Exercise directions: Could you return, word for word, everything from "Apparently there was" down to "made them bulletproof." in the text about nudity in the news below?

Study text:
****************

1965: The police ordered Bernard Patenaude to taken down his "Warning, nudist crossing ahead" sign, claiming that it was an illegal form of traffic regulation. (If that's so, wouldn't those "Slow, children at play" signs found all over the place also, technically, be illegal?)
Hartford Courant - Sep 14, 1965
Alliance (Neb.) Daily Times Herald - Nov 2, 1965
1970: A strange "military-psychoerotic" stratagem was reported from Cambodia.
Apparently there was less concern about the soldiers succumbing to the lure of the women, and more fear that the naked women would render useless the Buddhist talismans that (so the soldiers believed) made them bulletproof.
Sydney Morning Herald - Sep 6, 1970
Andrew Martinez attended UC Berkeley during the early 1990s. While there he became known as the "naked guy" because of his refusal to wear clothes — ever.
Text from the magazine of the Cal Alumni Association:
Like well-meaning parents, both the University and the city were tolerant of Martinez's "militant nudism"—his own preferred term for what he was up to—at first. For a semester, he was allowed to attend classes naked, and although he was arrested for jogging in the nude one night near the dorms, the charges were dropped after the prosecutor reasoned that nudity without lewd behavior didn't break any laws. It was only after some female students lodged complaints about the Naked Guy's state of undress that the University adopted a rule explicitly forbidding nudity on campus. Martinez was finally expelled after turning up at a disciplinary hearing—naked. The city followed suit seven months later, adopting an anti-nudity ordinance in July 1993. Martinez was the first person arrested under the new law. He showed up at City Hall to protest its passage—naked—and was sentenced to two years probation.
image source: East of Borneo
What became of Martinez:
he made it back into the news on May 21, 2006. A headline in the San Francisco Chronicle that day read "Champion of nudity found dead in jail cell." Years after leaving Berkeley, Martinez had been diagnosed with schizophrenia. According to the article, he had struggled with mental illness for at least a decade, "bouncing among halfway houses, psychiatric institutions, occasional homelessness and jail, but never getting comprehensive treatment." In the end, he pulled a plastic bag over his head and suffocated himself. He was 33.
The 1970s. You had to be there.
The boxing career of featherweight Curtis Schoon would be entirely forgotten by now if he hadn't, one time, forgotten to wear his boxing trunks into the ring. He opened his robe and... he had nothing on beneath it.

****************

Extracted entries:
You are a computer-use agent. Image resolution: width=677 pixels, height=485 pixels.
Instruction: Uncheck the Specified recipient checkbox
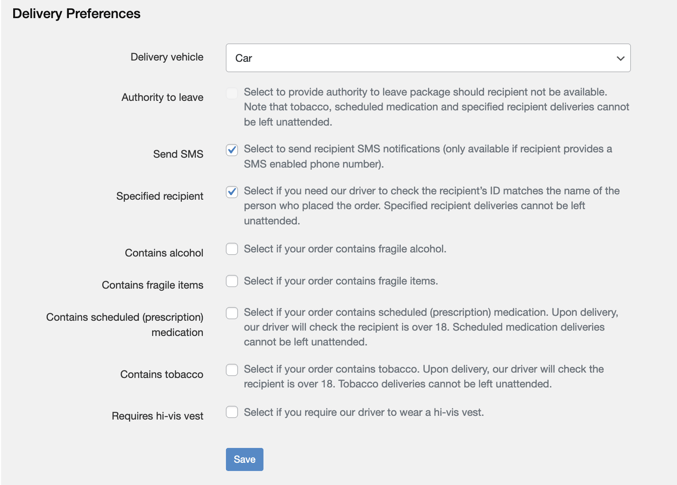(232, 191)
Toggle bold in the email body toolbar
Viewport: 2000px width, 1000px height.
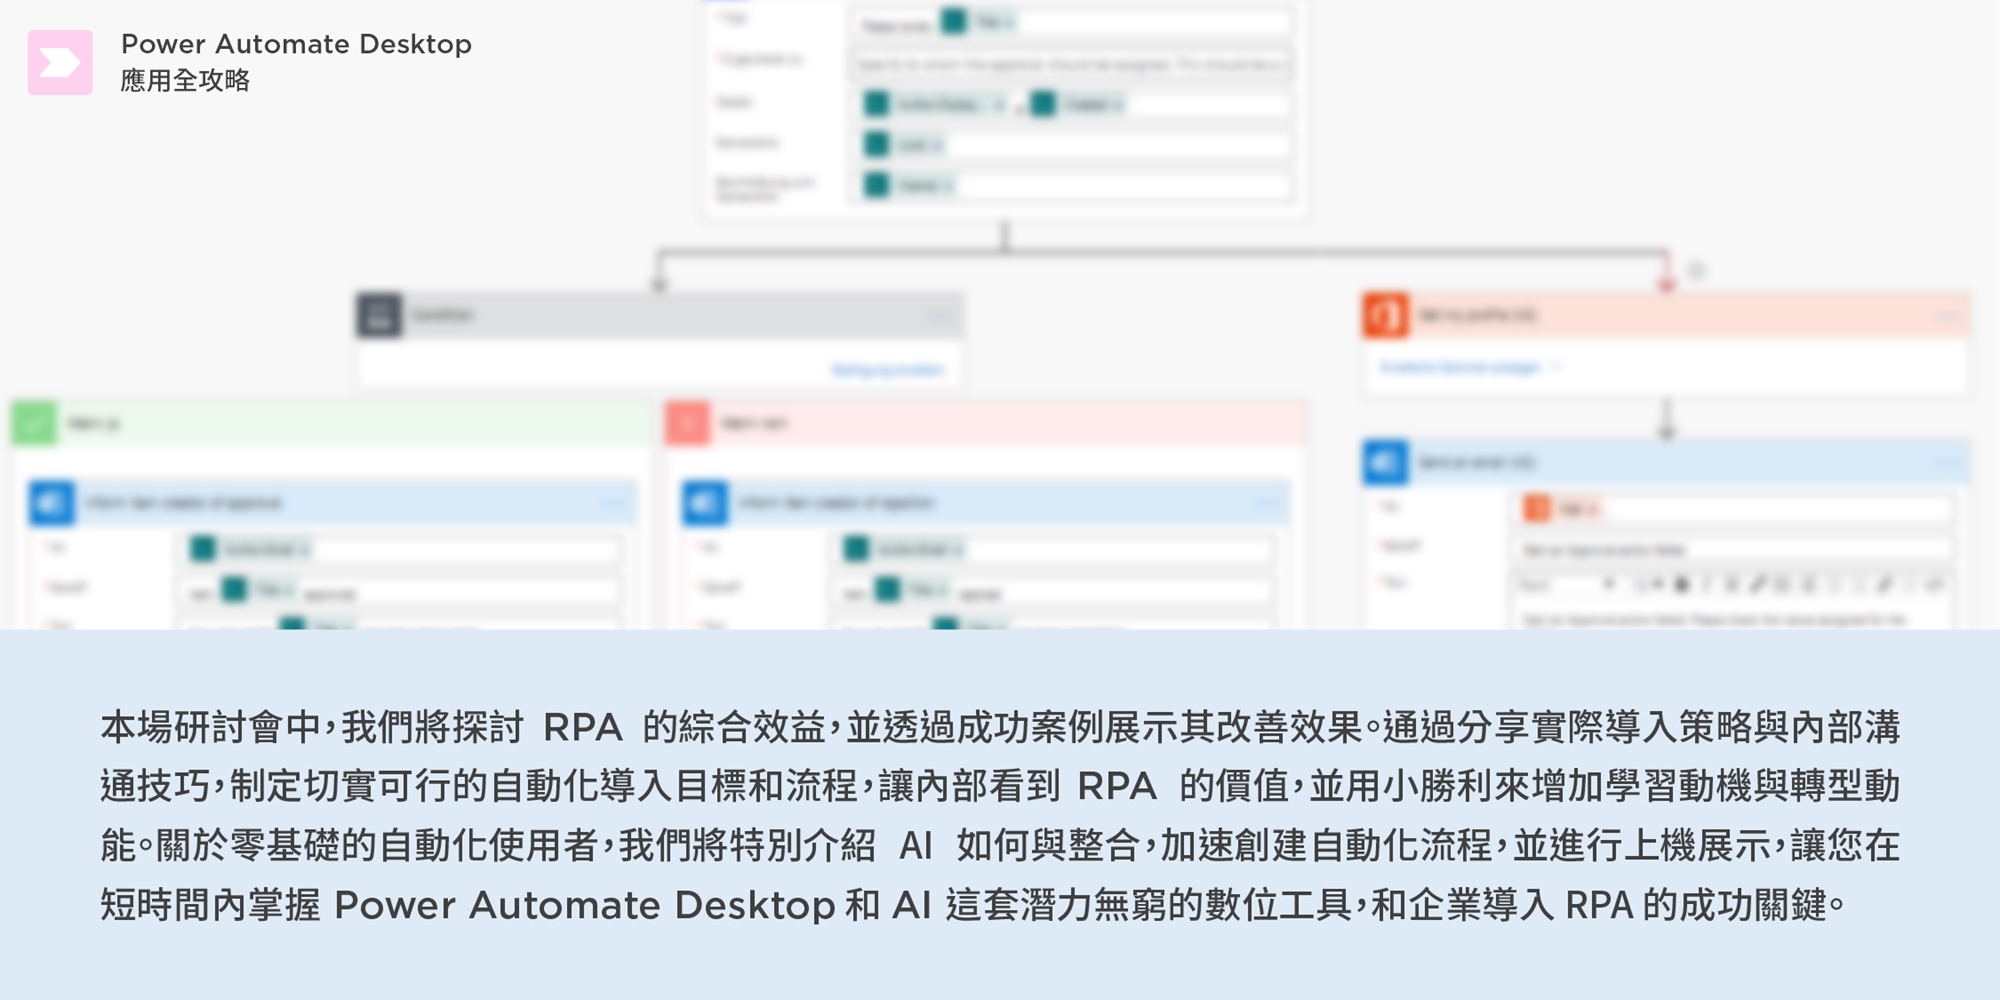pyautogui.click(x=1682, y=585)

****************

Written solution:
Apparently there was less concern about the soldiers succumbing to the lure of the women, and more fear that the naked women would render useless the Buddhist talismans that (so the soldiers believed) made them bulletproof.